Published on: 15 July 2021
Ministers have been urged to reverse plans to scrap crucial grants enabling businesses to export and win business abroad.
Last week, The Department for International Trade (DIT) wrote to British Marine announcing, without warning or consultation, that it is cancelling its Tradeshow Access Programme (TAP). TAP grants that provide vital financial support for businesses to exhibit at international trade shows and are crucial for small and medium-sized enterprises (SMEs) to access new markets and raise their profiles overseas.
In response to DIT’s announcement, British Marine, Maritime UK and the Society of Maritime Industries, have written a joint letter to the Minister for Exports, Graham Stuart, urging DIT to keep this vital lifeline for businesses, or risk losing Britain’s global leadership in maritime services, supply chain, marine science, technology and green innovation.
To support British Marine’s campaign to reinstate or replace TAP grants, members are encouraged to contact their local MP using the letter template and information here. Simply copy the text and update the highlighted fields to the relevant information.
Weeks away from the government’s flagship National Shipbuilding Strategy, which will outline plans to deliver the Prime Minister’s promise to ‘bring shipbuilding back home’, the industry warns that a cancellation of the Tradeshow Access Programme will threaten any programme to revitalise the UK’s shipbuilding industry.
Globally, the maritime sector is set to double to $3trn by 2030. DIT’s plans to cancel TAP will likely spark fears that the UK will not be able to take its share of a growing market.
Trade shows are significant moments in the global maritime industry, with the likes of the Dusseldorf International Boat Show in Germany featuring around 1,600 exhibitors from over 50 countries every year, with attendance of up to 250,000 people from around the world.
Currently, the cancellation of TAP will mean there will be no support for SMEs preparing to attend maritime trade shows later this year, including the Monaco Yacht Show and Amsterdam’s METSTRADE show.
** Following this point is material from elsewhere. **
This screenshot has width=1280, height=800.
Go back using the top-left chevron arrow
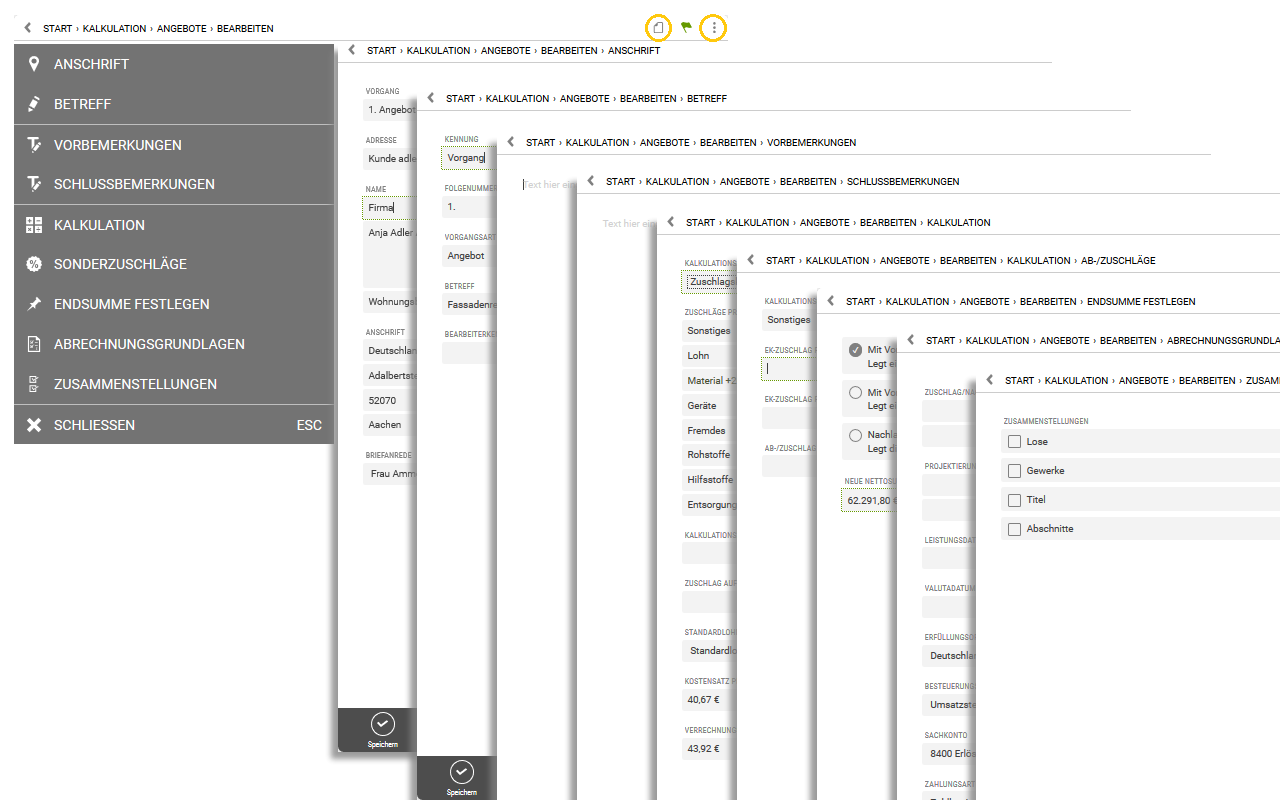[28, 28]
Given the timing of the announcement and the short timeframe leading up to these events, British Marine continues to seek reassurances from the DIT that eligible UK exhibitors will be awarded an alternative fiscal support package for these Autumn events.
Every year, British Marine alone, as an appointed DIT Trade Challenge Partner successfully allocate 60-80 TAP grants for the leisure marine industry, mainly for small businesses looking to export for the first time.
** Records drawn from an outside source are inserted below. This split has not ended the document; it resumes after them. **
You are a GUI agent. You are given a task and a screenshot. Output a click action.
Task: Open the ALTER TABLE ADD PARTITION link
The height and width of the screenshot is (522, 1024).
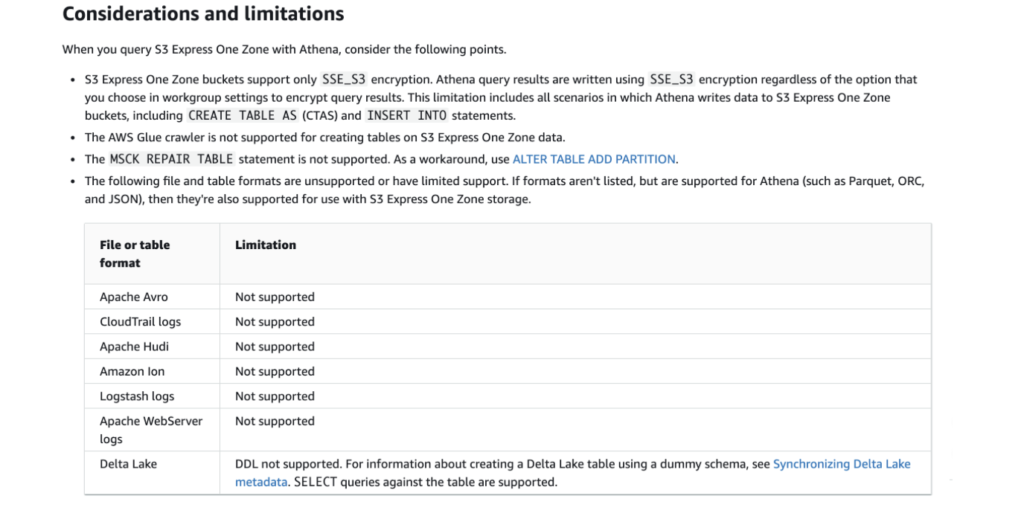click(594, 159)
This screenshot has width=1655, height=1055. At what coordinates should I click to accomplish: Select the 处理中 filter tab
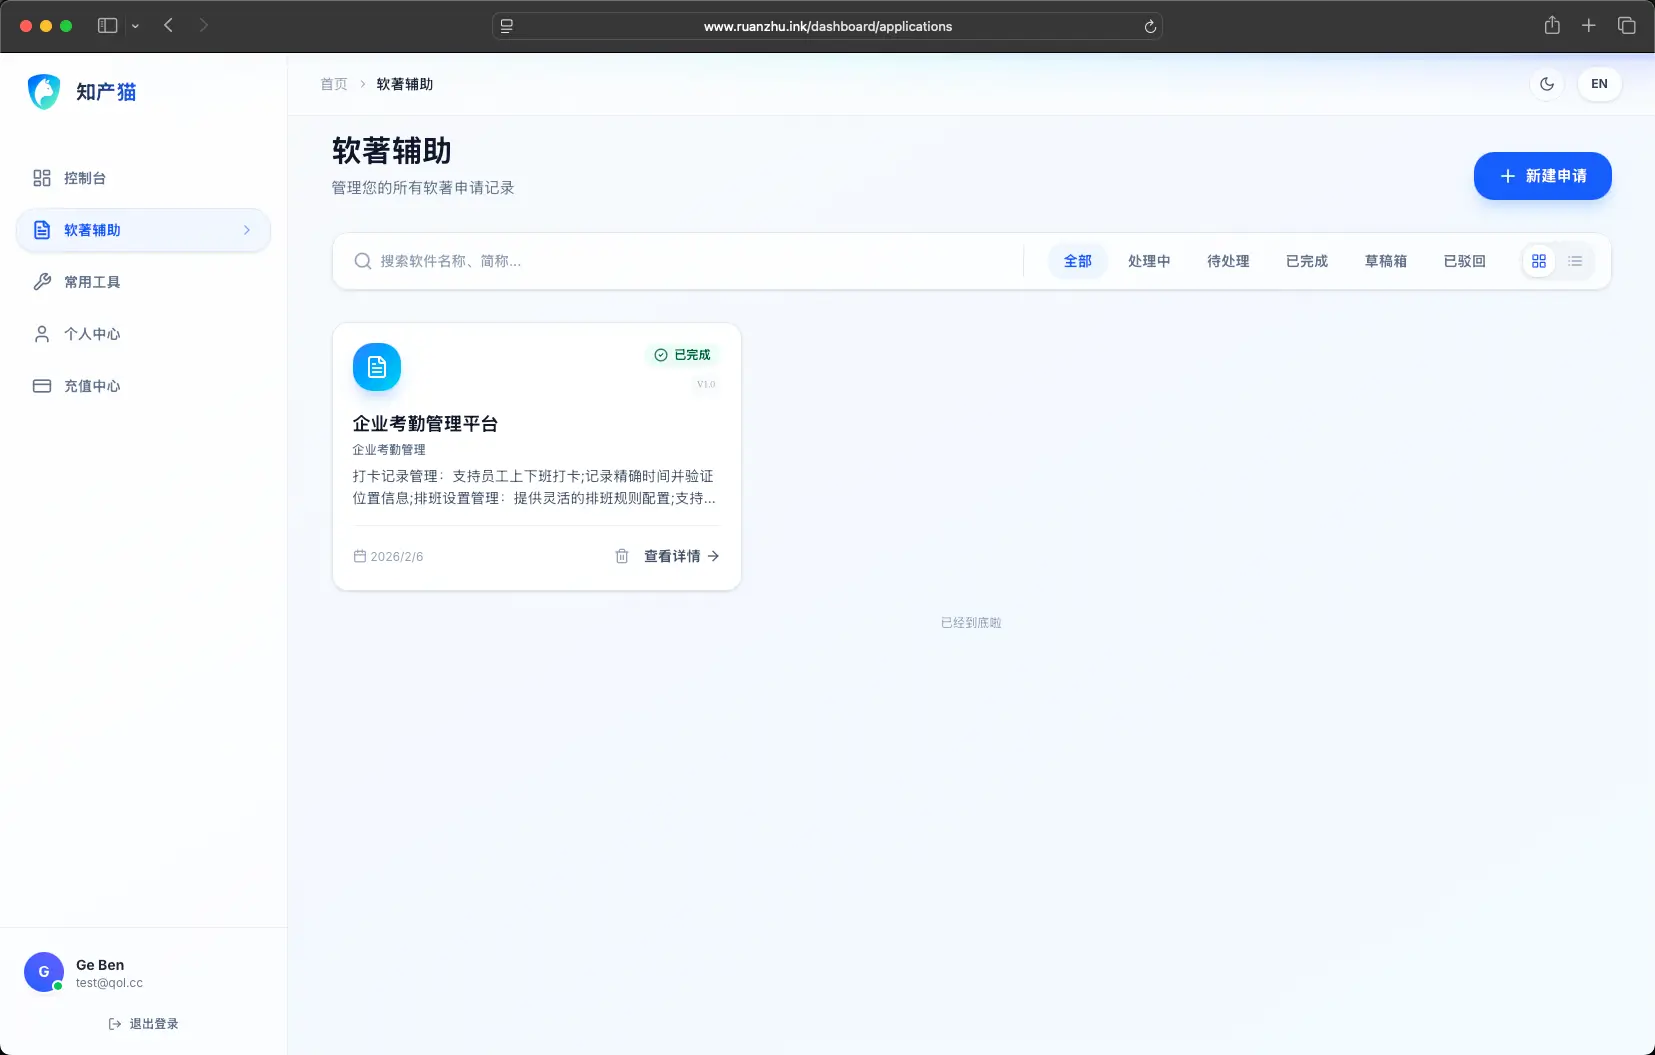point(1149,261)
Lesley Robinson, CEO at British Marine, said:
“This is a hugely disappointing decision made without any stakeholder consultation. With 40% of the UK leisure marine industry’s turnover derived from exports, these TAP grants, although small, are in fact a critical entry level enabler for the many SMEs within our sector, who, without it may not consider attending an overseas show at all. Without TAP grants, there now appears to be very little that DIT does to support SMEs getting a foothold in overseas markets.”
The cancellation of TAP is also feared to provide an unfair advantage to maritime businesses based in countries such as Denmark, Norway and Germany, whose governments maintain financial support mechanisms to first time exporters to appear at trade shows.
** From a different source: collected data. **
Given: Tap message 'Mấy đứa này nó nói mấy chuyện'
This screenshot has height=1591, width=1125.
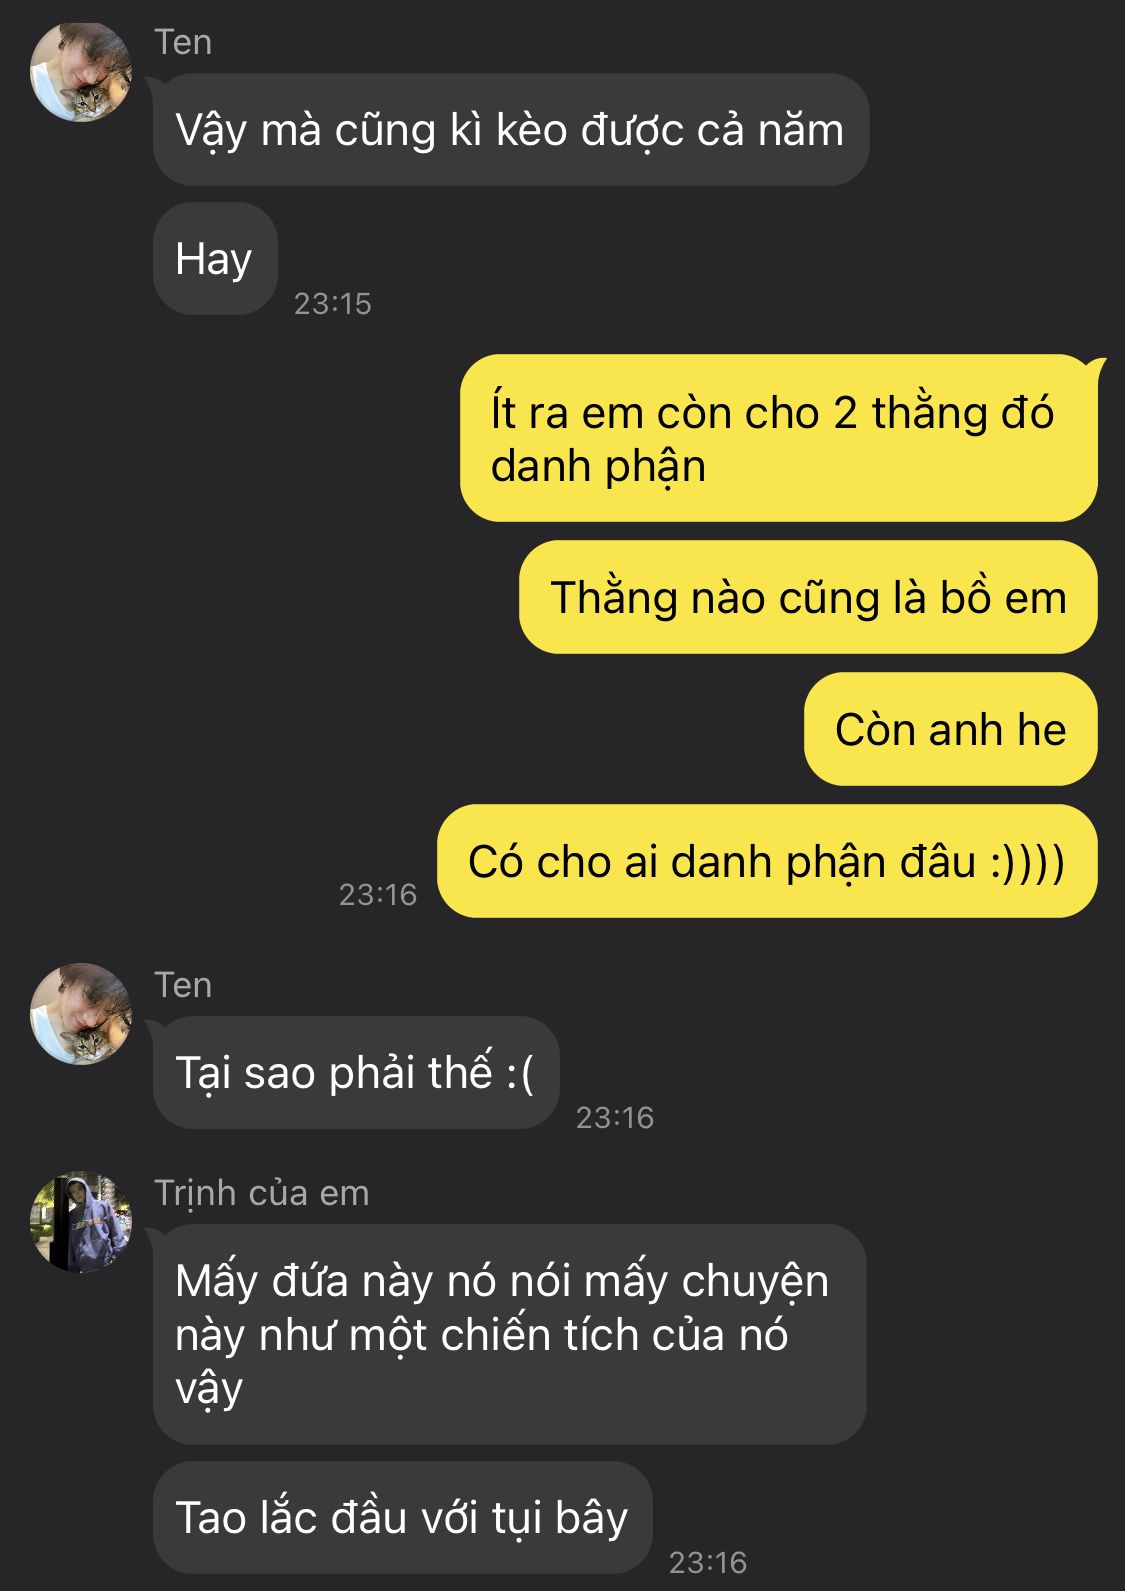Looking at the screenshot, I should click(509, 1334).
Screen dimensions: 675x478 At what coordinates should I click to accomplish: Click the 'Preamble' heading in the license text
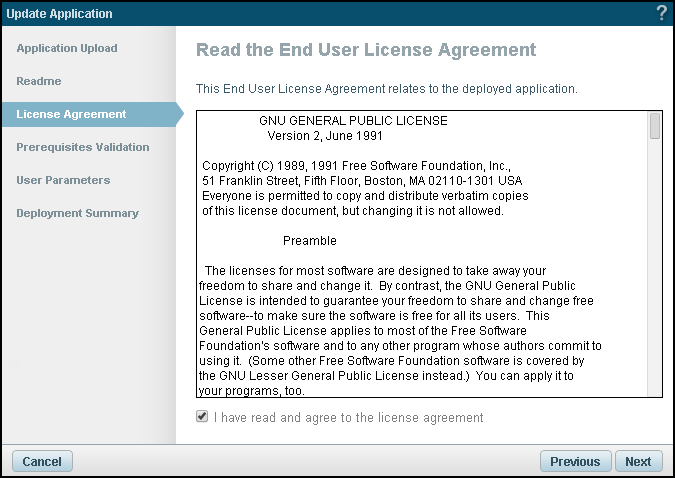pyautogui.click(x=309, y=241)
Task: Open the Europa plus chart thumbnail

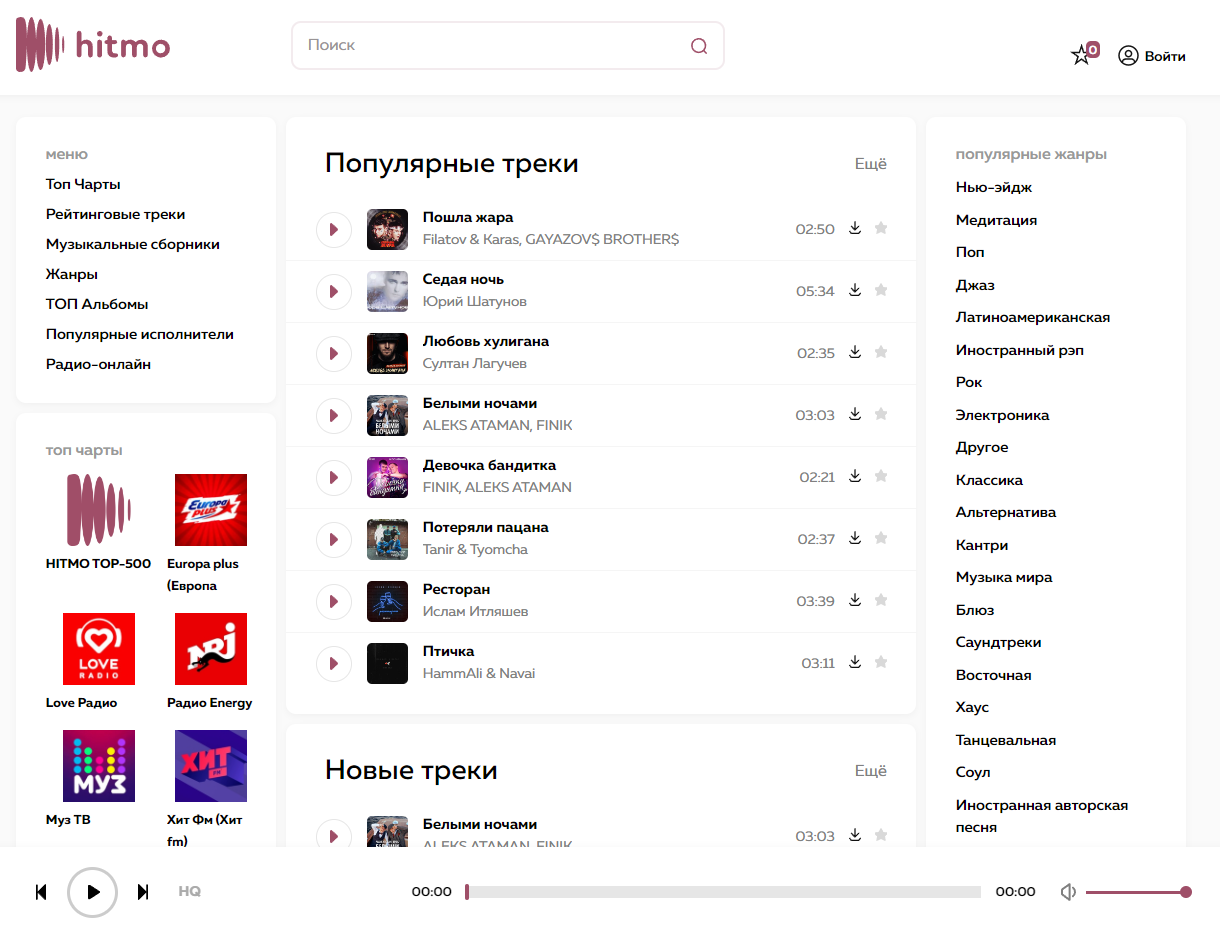Action: pos(211,510)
Ben Murray, chief executive of Maritime UK, said:
“If the cancellation of these grants goes ahead, the UK risks becoming an absentee at international trade shows.”
“This would come at the worst possible time, with industry looking to bounce back from the pandemic and make a success out of Brexit.”
“And this will hit our maritime sector particularly hard, threatening our leadership on green shipping, technology and services in the global industry. It also doesn’t bode well for the Prime Minister’s promise to ‘bring shipbuilding back home’, with our yards needing overseas orders to thrive.”
“The government talks about ‘Global Britain’, but for our innovative SMEs and shipbuilders, this will feel like isolation unless there is a change of course.”
Tom Chant, CEO of the Society of Maritime Industries, added:
“The TAP scheme has made a real difference for maritime SMEs and supported many of them to enter export markets.”
“It is vital this scheme is replaced with something bigger and better if we are to properly enable SMEs to compete on a level playing field against their international competition and crucial to retaining our status as a global maritime leader.”
Maritime contributes £46.1bn to the UK economy and supports more than one million jobs, with its worldwide appeal being a large part of its success.